» Consigne donnée 1
Indiquez si chacune des affirmations suivantes concorde avec l'extrait sur la prédication du Verbe. Répondez par oui ou par non, en citant mot pour mot les termes de l'extrait qui tranchent la question. (a) La religion y est présentée comme la chose au monde où la vie est la plus intense. (b) Ceux qui n'acceptent pas cette vérité y sont présentés comme des personnes à fuir. (c) L'autorité y est donnée comme un moyen d'obtenir des résultats plus solides que l'érudition.

╭─ Extrait à lire

LA PREDICATION DU VERBE
Ainsi donc, après avoir renvoyé à leur maître les disciples de Jean-Baptiste qui étaient venus l'interroger de la part du prince de la Repentance, Jésus, S'adressant à la foule, s'écrie justement : " Heureux celui pour qui je ne serai pas une occasion de chute ! "
Bien des savants déclarent reconnaître que la vie est par-tout; ceci n'est reconnaître le Verbe que dans le cercle des perceptions sensibles. Bien des artistes et des poètes chantent ou peignent les beautés de l'harmonie universelle; ceci n'est reconnaître le Verbe que dans la sphère des émotions animiques. Bien des philosophes découvrent une organisation vivante dans le jeu des lois abstraites; ceci n'est reconnaître le Verbe que dans le ciel glacé de la métaphysique. Réactions physico-chimiques, ondulations et vibrations des énergies cosmiques, émanations et concepts, subjectivismes et panthéismes, tout cela n'est que des ombres projetées sur divers écrans par l'Etre divin qui voyage à travers le monde.
Ceux qui reconnaissent Jésus-Christ comme unique Fils de Dieu, venu en chair et ressuscité, sortent de l'Ombre et entrent dans le Réel.
Toutefois, bien des chrétiens ne confessent une telle foi que de bouche, par entraînement, par obéissance; d'autres, plus consciencieux, se sont enquis d'un système de preuves morales ou de démonstrations logiques, en faveur de cette vérité; d'autres enfin, sentant que le vrai n'est le vrai que lorsqu'il s'exprime par de la vie, se préoccupent de donner la vie à cette vérité indispensable en la mêlant à leurs pensées, à leurs sentiments, à leurs paroles et surtout à leurs actions. Ceux-là sont les disciples, les serviteurs, les amis de Jésus.
Quand je dis : ceux qui n'acceptent pas cette vérité appartiennent à l'Antéchrist, je ne jette pas sur eux l'anathème; je les classe simplement. Ils sont à plaindre plus qu'à condamner; ils sont à éclairer, non pas à fuir.
La religion est une chose vivante; c'est la chose au monde où la vie est la plus intense. L'acte y est plus important que la pensée, la ferveur plus importante que la règle. Saint Augustin n'a-t-il pas écrit : " Aime, et fais ce que tu voudras " ? Mais il faut aimer en action et non pas seulement en intentions.
Les grands conducteurs d'hommes utilisent diverses méthodes pour conquérir les foules. Les uns y parviennent en imposant un système de règles et de disciplines précises; les autres, en conduisant l'opinion par une publicité habile. D'autres enfin, et ceux-là seuls sont de vrais apôtres, entraînent et convertissent par l'attrait vivant de l'exemple. Soyez érudits, diserts, habiles dialecticiens, les incrédules que vous convertirez le seront par l'intelligence et dans leur intelligence. Pour qu'ils deviennent de vrais disciples, il leur faudra tôt ou tard faire l'effort de sortir des domaines intellectuels pour entrer dans le royaume du coeur. Soyez autoritaires, les résultats obtenus seront encore plus superficiels et précaires.

╰─
╭─ Lignes de données

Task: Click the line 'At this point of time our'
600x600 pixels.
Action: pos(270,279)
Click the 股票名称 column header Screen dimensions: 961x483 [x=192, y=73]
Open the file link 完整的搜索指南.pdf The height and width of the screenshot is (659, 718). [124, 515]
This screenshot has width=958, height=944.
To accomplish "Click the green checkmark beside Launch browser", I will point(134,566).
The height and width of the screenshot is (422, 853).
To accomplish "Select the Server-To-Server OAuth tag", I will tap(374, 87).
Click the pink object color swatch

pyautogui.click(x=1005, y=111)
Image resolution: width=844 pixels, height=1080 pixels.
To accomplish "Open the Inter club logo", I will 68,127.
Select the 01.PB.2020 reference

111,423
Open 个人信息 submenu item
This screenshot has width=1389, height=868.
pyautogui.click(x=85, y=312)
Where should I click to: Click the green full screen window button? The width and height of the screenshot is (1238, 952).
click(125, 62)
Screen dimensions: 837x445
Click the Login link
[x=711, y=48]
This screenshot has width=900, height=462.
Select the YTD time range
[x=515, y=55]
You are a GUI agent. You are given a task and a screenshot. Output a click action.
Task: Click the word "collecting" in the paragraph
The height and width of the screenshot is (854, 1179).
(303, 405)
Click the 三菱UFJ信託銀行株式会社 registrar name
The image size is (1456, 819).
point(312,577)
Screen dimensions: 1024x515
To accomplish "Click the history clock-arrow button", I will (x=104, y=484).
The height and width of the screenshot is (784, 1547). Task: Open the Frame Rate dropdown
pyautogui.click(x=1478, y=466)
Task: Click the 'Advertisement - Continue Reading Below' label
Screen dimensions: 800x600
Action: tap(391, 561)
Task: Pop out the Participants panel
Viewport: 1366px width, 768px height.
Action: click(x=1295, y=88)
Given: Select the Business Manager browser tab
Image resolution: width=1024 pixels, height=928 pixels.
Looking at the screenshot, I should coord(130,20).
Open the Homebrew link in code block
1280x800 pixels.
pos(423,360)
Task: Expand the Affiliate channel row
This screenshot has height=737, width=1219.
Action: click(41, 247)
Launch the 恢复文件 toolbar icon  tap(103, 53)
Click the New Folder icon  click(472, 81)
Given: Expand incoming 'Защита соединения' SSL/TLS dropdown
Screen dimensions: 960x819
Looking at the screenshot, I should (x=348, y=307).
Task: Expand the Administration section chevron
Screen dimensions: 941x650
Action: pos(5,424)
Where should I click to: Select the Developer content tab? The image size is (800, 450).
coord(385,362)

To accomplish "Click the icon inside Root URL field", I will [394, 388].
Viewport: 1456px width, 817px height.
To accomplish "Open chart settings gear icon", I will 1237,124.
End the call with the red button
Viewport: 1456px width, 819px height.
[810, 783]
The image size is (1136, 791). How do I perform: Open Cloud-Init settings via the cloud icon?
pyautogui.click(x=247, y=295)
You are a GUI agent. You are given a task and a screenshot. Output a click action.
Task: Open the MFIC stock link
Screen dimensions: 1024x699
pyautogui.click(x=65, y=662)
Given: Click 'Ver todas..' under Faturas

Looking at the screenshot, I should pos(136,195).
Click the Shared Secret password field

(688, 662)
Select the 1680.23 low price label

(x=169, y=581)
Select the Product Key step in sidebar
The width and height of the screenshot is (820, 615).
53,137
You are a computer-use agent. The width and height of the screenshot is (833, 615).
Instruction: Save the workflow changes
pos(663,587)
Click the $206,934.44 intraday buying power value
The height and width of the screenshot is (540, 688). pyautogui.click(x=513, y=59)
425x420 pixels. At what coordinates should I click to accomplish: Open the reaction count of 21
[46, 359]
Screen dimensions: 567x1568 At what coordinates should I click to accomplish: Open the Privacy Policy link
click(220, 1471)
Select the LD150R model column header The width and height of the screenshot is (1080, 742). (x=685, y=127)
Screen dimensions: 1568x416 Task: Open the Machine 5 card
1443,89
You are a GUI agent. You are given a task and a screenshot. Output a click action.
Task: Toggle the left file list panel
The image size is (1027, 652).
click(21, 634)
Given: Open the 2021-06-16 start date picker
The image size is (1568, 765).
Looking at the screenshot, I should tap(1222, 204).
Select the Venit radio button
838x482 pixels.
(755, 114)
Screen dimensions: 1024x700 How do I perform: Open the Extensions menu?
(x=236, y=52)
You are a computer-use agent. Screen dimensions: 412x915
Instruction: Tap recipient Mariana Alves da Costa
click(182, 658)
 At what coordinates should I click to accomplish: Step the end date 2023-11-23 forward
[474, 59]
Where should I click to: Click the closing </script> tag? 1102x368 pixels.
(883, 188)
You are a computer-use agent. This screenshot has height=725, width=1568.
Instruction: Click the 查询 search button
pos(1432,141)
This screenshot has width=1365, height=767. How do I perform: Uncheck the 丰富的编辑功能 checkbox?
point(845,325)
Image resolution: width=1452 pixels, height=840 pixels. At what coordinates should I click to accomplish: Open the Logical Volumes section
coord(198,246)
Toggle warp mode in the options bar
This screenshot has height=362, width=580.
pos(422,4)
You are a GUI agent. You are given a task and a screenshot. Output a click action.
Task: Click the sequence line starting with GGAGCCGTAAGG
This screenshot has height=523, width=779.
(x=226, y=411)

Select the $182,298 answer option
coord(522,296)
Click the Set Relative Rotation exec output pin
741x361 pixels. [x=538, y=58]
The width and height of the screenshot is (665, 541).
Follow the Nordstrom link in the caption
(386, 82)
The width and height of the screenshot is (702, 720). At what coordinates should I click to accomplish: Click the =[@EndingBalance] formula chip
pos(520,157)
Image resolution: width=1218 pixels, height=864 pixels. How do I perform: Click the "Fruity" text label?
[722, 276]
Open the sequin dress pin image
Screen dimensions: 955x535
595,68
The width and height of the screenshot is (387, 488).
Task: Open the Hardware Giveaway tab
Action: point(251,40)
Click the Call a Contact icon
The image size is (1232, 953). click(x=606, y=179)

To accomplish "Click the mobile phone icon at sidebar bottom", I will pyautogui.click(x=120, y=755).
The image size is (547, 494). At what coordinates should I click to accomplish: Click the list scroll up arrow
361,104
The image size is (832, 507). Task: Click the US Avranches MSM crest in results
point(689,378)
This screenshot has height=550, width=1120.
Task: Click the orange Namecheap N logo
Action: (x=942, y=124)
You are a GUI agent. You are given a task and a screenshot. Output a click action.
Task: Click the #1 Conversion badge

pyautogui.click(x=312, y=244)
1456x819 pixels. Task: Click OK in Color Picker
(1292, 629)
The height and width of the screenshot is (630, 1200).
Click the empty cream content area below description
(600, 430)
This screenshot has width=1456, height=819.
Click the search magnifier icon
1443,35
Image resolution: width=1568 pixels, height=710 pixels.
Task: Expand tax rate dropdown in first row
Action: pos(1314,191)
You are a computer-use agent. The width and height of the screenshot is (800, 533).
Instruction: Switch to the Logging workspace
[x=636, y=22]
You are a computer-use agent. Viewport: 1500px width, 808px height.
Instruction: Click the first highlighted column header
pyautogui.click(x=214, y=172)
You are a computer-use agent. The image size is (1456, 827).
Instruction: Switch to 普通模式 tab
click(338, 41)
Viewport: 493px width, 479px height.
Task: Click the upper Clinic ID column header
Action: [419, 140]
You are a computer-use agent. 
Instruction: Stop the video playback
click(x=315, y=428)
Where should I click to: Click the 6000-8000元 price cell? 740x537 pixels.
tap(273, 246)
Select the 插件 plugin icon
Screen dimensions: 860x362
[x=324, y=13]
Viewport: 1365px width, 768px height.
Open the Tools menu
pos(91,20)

╰─

» Consigne donnée 2
Recopiez telles quelles les lignes de données, depuis la ligne qui contient « Screen dimensions: 1024x515 » jusqu'à celle qui contient « pos(423,360) », cette dernière étant incluse.

» Réponse 1
(a) Oui : « c'est la chose au monde où la vie est la plus intense ».
(b) Non : « ils sont à éclairer, non pas à fuir ».
(c) Non : « Soyez autoritaires, les résultats obtenus seront encore plus superficiels et précaires ».

» Réponse 2
Screen dimensions: 1024x515
To accomplish "Click the history clock-arrow button", I will (x=104, y=484).
The height and width of the screenshot is (784, 1547). Task: Open the Frame Rate dropdown
pyautogui.click(x=1478, y=466)
Task: Click the 'Advertisement - Continue Reading Below' label
Screen dimensions: 800x600
Action: tap(391, 561)
Task: Pop out the Participants panel
Viewport: 1366px width, 768px height.
Action: click(x=1295, y=88)
Given: Select the Business Manager browser tab
Image resolution: width=1024 pixels, height=928 pixels.
Looking at the screenshot, I should coord(130,20).
Open the Homebrew link in code block
1280x800 pixels.
pos(423,360)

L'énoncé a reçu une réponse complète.